When errors in medical coding are identified, The HHS OIG will determine the degree of liability. Negligence is the performance of sub-standard practice due to insufficiently trained personnel, a lack of oversight of the operation by the management and/or transcription errors. Fraud is defined as knowingly, and wilfully executing or attempting to execute a scheme for personal gains, to procure benefits by means of false or fraudulent pretences, representations, or promises, and/or to provide fraudulent information to any representative of The HHS OIG during its investigation . Abuse is defined as acts that are inconsistent with sound practice. Unlike fraud, abuse is an unintentional act that directly or indirectly results in an overpayment to the provider.

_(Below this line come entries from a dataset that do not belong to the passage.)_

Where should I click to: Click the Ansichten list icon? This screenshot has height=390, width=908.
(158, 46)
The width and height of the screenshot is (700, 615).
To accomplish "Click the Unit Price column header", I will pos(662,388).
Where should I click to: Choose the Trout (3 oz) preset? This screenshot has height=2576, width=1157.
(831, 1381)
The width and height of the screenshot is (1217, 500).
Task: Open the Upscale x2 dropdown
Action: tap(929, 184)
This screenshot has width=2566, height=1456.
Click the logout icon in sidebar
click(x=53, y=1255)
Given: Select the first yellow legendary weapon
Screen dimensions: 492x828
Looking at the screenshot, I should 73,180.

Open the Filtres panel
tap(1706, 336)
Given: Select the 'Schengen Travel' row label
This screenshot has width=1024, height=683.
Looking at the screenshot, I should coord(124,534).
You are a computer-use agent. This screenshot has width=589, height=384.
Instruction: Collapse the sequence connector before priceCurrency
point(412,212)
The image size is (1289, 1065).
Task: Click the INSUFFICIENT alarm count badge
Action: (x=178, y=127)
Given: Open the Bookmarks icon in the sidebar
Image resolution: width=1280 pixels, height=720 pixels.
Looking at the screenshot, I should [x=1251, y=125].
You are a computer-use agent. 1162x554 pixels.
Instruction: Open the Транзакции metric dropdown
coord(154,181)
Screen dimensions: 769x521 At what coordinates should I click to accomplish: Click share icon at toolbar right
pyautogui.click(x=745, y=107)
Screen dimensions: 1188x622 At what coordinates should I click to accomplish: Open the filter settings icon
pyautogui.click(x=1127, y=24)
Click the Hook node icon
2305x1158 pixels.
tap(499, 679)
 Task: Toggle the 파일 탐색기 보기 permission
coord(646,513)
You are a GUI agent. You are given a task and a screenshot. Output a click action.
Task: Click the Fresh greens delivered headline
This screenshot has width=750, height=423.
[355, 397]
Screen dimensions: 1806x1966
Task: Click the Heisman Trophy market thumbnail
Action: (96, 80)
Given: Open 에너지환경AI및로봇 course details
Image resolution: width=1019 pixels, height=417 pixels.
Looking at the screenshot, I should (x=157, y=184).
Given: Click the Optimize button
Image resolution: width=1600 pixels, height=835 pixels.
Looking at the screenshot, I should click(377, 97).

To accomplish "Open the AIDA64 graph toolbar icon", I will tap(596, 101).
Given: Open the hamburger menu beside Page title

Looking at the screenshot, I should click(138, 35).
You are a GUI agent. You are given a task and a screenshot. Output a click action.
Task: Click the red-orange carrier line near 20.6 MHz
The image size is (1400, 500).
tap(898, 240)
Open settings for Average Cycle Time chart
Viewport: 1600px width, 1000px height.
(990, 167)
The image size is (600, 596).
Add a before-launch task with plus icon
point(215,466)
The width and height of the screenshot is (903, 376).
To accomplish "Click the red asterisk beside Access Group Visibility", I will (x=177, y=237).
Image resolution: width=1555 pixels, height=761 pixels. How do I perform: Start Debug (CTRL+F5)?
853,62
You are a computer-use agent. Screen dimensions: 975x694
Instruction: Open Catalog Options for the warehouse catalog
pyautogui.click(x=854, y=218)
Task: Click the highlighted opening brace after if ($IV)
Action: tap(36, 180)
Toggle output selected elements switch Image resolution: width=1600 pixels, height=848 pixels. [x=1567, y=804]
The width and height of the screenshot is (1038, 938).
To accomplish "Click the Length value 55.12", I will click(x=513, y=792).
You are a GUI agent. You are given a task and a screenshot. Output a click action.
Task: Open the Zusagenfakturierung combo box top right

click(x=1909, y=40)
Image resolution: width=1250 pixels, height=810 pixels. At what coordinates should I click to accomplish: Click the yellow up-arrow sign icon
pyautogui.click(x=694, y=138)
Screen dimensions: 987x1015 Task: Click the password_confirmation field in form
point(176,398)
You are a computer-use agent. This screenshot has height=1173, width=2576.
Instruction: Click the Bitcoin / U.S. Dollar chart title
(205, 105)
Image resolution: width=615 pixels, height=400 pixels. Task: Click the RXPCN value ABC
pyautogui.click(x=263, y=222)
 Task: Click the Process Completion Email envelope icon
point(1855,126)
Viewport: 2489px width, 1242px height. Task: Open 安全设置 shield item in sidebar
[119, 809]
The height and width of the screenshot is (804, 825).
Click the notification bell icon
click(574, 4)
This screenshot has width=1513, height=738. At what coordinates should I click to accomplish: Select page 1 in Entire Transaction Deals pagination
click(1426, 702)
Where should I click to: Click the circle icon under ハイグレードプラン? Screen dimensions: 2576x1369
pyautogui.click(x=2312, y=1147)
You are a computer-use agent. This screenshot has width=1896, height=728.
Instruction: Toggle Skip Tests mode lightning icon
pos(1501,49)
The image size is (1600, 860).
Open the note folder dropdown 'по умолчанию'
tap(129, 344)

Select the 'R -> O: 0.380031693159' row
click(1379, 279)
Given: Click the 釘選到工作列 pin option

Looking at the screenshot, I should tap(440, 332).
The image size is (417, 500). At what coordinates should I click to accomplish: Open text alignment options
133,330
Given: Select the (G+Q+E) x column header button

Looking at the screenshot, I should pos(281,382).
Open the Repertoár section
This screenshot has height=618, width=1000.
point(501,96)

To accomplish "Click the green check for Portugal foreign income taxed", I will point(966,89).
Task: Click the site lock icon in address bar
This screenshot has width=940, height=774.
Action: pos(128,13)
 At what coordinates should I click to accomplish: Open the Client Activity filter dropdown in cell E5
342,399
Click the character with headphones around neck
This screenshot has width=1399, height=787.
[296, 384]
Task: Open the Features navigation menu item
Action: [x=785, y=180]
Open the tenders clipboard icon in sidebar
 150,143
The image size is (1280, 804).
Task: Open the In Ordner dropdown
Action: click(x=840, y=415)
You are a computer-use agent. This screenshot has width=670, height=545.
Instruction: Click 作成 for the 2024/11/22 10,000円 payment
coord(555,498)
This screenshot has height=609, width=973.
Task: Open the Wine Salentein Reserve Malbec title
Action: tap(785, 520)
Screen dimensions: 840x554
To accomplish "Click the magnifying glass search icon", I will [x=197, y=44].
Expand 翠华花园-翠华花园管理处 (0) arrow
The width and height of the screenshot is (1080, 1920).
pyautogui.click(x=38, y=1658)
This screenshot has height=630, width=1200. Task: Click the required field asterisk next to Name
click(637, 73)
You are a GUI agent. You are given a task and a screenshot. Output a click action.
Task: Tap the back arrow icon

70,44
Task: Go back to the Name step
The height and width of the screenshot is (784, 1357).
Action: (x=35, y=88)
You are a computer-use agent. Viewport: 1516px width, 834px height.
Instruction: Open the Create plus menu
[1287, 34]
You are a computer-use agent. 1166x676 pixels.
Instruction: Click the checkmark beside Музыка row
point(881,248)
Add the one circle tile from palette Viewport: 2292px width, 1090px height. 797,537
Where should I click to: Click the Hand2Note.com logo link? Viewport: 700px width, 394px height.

When the investigator cannot establish the act was committed as knowingly, wilfully, or intentionally , it is found to be abuse. Under The False Claims Act (FCA) of 1986 those charged with fraud may be assessed fines of $5,500 to $11,000 per claim. The Fraud Enforcement and Recovery Act of 2009 (FERA) amended the FCA to include additional fines for “making or using a false record or statement material to a false or fraudulent claim or to an ‘obligation’ to pay money to the government - and concealing, improperly avoiding or decreasing an ‘obligation’ to pay money to the government”.
The prevention of medical coding negligence, abuse and/or fraud requires effective self-assessment and the development of a corporate compliance program which designates a Corporate Compliance Officer/Quality and Performance Improvement Manager who does not directly gain from the reimbursement process of the health care provider or the health care organization.